##### Records

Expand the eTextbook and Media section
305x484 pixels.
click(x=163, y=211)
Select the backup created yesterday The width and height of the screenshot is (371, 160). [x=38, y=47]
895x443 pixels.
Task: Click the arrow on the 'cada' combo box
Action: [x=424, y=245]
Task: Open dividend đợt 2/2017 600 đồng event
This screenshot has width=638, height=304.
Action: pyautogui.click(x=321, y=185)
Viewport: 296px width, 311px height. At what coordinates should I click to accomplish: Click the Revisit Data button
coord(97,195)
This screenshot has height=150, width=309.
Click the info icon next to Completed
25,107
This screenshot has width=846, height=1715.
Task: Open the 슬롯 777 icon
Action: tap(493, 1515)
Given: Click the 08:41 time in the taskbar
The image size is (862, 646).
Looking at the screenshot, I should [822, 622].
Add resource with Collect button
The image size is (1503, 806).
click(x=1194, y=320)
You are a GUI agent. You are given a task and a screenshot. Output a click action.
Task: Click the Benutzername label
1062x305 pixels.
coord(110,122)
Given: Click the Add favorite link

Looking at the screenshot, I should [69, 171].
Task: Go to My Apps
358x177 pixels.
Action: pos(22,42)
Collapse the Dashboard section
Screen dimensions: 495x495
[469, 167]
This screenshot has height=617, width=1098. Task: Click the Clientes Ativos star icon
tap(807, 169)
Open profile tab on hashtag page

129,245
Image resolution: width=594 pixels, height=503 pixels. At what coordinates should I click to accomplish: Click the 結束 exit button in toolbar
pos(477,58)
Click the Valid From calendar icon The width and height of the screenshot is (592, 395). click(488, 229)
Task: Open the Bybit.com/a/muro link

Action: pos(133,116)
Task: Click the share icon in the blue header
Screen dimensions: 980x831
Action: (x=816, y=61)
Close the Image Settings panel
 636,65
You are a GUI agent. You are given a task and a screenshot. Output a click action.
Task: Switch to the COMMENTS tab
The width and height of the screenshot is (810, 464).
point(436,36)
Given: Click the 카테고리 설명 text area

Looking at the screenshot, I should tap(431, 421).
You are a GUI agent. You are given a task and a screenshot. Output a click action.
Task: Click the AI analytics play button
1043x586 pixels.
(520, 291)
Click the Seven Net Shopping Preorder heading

##########

** Goal of the exercise **
Would you return exactly, and only, the lines beginning at the one with "The width and height of the screenshot is (810, 464)." and ending at the last line of the listing?

** Task output **
The width and height of the screenshot is (810, 464).
point(436,36)
Given: Click the 카테고리 설명 text area

Looking at the screenshot, I should tap(431, 421).
You are a GUI agent. You are given a task and a screenshot. Output a click action.
Task: Click the AI analytics play button
1043x586 pixels.
(520, 291)
Click the Seven Net Shopping Preorder heading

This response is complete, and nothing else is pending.